I think the general difference between a TOC and a Legend is that a TOC allows for control of the map. Depending on the application the TOC allows you to change the visibility and / or drawing order of map layers. A legend on the other hand does not allow for map control and is a representation of symbology used in the map.

In terms of a web mapping app there are instances where you would want to show the symbology scheme in a legend format without allowing manipulation of the map. Some applications do not allow users to control map layers, but take care of this internally based on scale or some other factor.

I have not used the Flex API much, but for the ESRI Javascript API there are examples of a TOC which also shows symbology. Also available are strict legends which show your symbology icons but do not allow manipulation of map data.

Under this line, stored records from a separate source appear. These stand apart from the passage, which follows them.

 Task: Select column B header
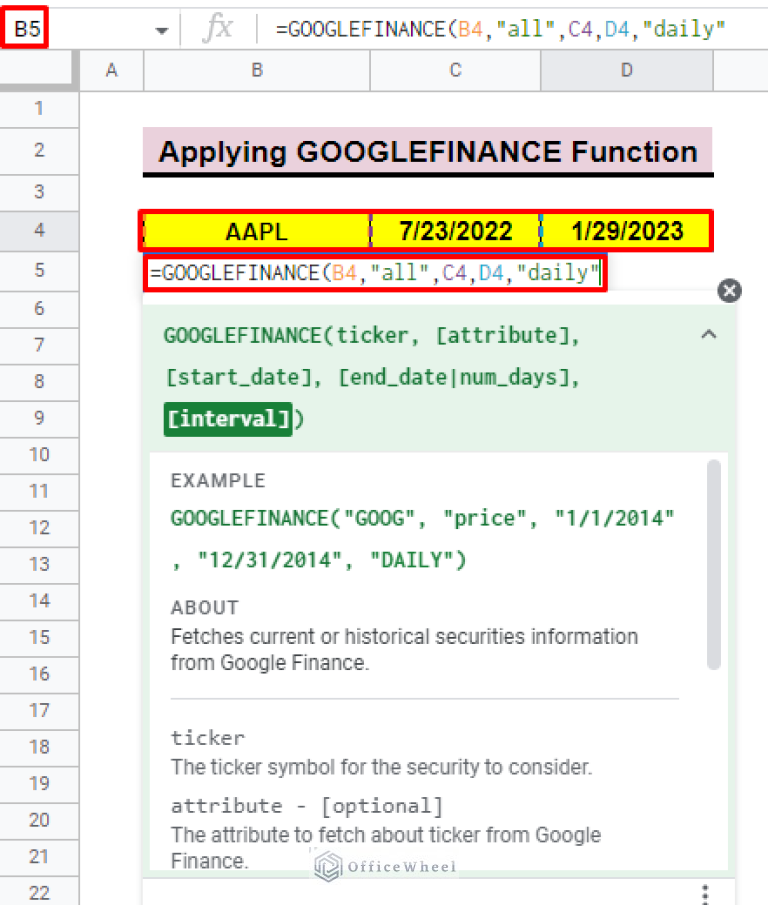coord(257,70)
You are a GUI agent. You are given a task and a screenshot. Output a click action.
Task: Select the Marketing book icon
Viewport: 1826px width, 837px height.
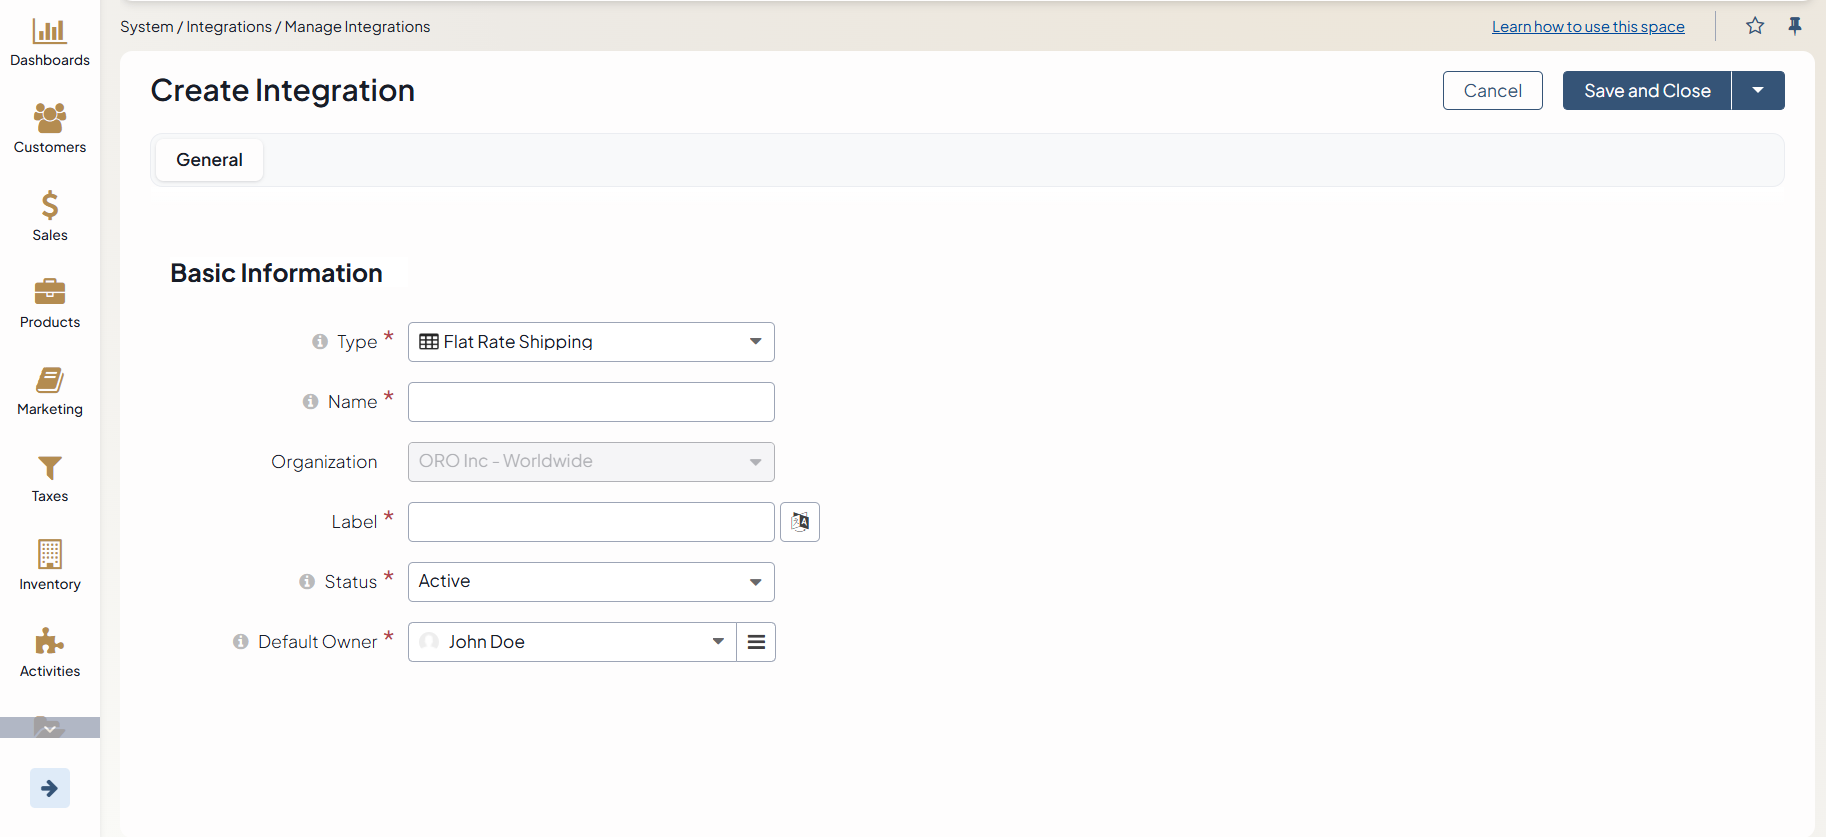coord(49,380)

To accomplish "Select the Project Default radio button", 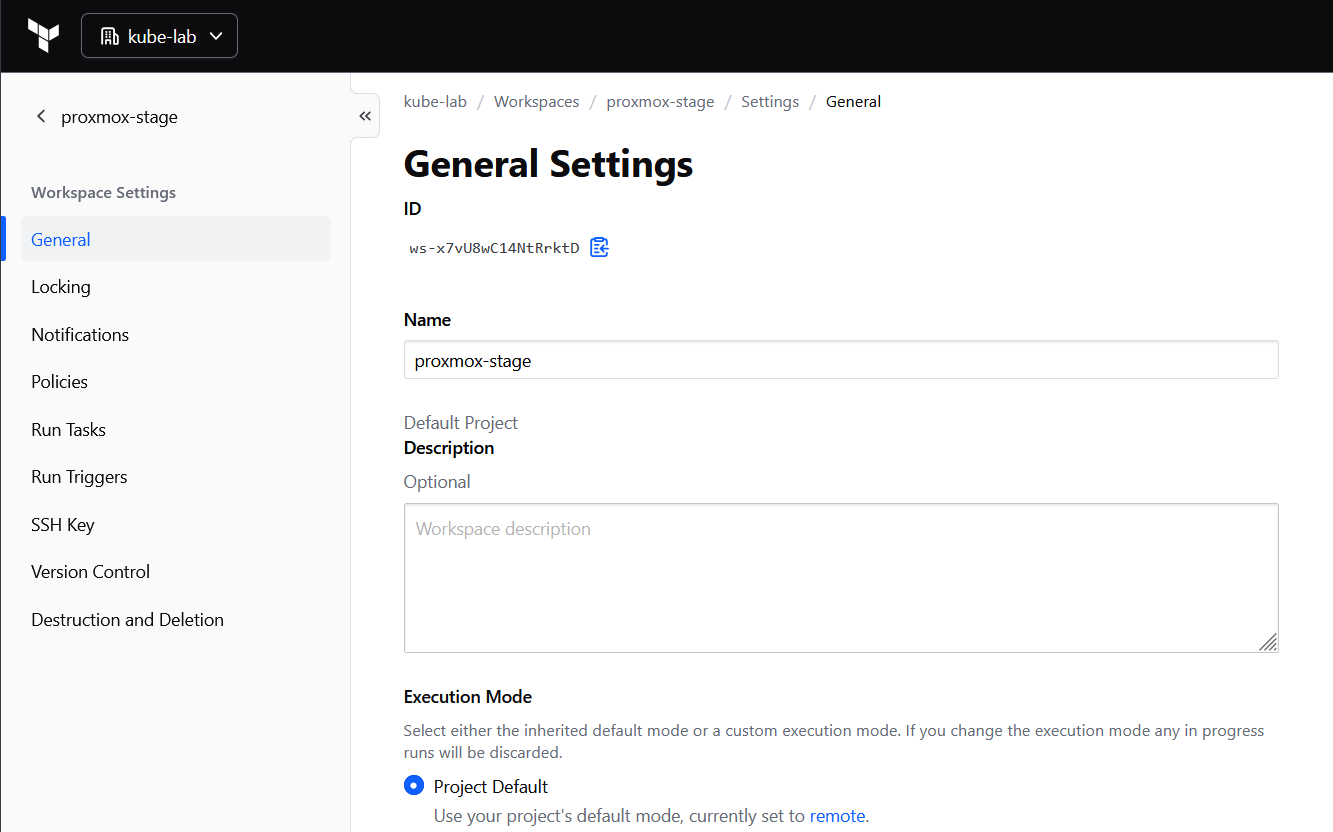I will (x=414, y=786).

  • Actually I see a trend of merging TOC and legend together, especially in web mapping apps. What do you think? Mar 30, 2011 at 14:04
  • I guess it goes back to your definition of a TOC. If you take my view stated above, there are plenty of web apps that do not allow user to manipulate map data through the TOC, but control this based on scale or something else. However if you are going to allow user control over those things then there is certainly reason to combine a TOC and legend.
    – badkins
    Mar 30, 2011 at 14:17

For me, a TOC should represent all symbols that are anywhere in the map (either inside or outside the current mapextent). A Legend should be (or at least have the option to) show symbols only for things that are visible within the current mapextent. When a TOC is used as a legend for a map with many different symbols - where only a few of those symbols appear on the current mapextent - readability suffers.

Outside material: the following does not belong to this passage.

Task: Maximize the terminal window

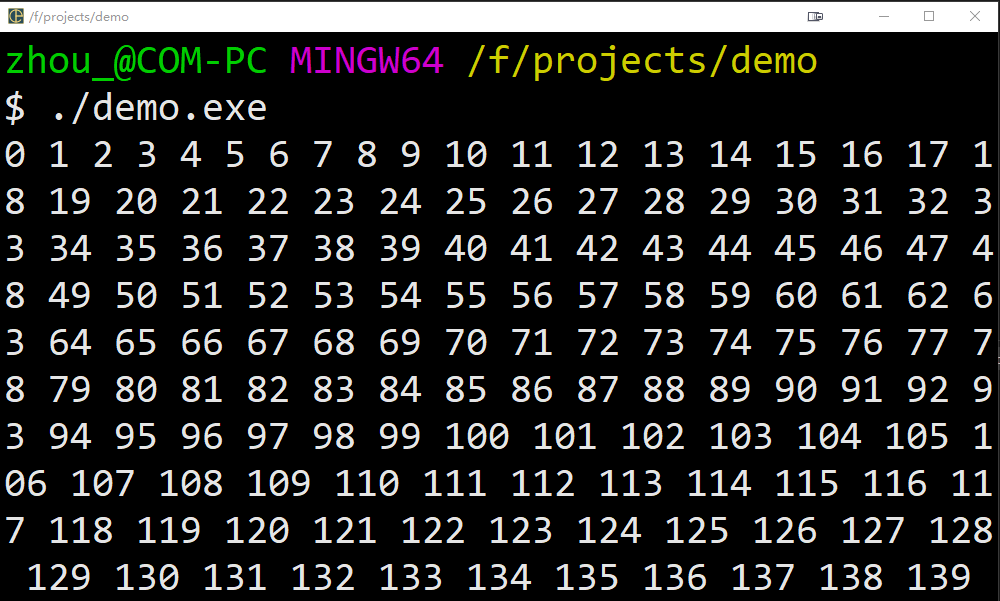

  • First of all, thanks for adding images. I think you have brought a good idea on readability. Although I think we should keep all layers, it would be nice that we could have a way to easily differentiate the layers with data within the current map extent from those without any. Mar 30, 2011 at 13:59
  • I'm working on an oil & gas app. The wells use standard symbols. I'm using a scale threshold such that when the user is zoomed close enough for the symbols to appear, there are rarely more than 3 or 4 of the possible symbols present in the map at any given time. Any thoughts on this use case? Mar 30, 2011 at 15:19

I think there is a significant functional difference between a Legend and a TOC.

  • Legend - helps users interpret the map
  • TOC - helps users turn on/off certain features, change properties on them, and re-order layers.

Still, this doesn't mean you couldn't show symbology in the TOC (even though the Flex Viewer doesn't currently support that out-of-the-box). It's just that for certain things it isn't always needed. For example, when using a basemap from Bing, Google, or ArcGIS Online, most people can interpret which features are water and which features are roads and highways. Also, with imagery a legend isn't always useful.

Also, by having a Legend that focus only on the key layer(s) needed, the Legend can be a great way of explaining the purpose of your application - without cluttering it with layers that people don't need interpreting.

As for scale-dependency which a few people brought up here, I think that both a TOC and a Legend can benefit from visually indicating if features are in-range, either by greying them out or removing them or otherwise clearly marking them as out-of-range (like in Mapperz ArcMap example). The Legend widget in the Flex Viewer supports the first two options using a respectcurrentmapscale tag.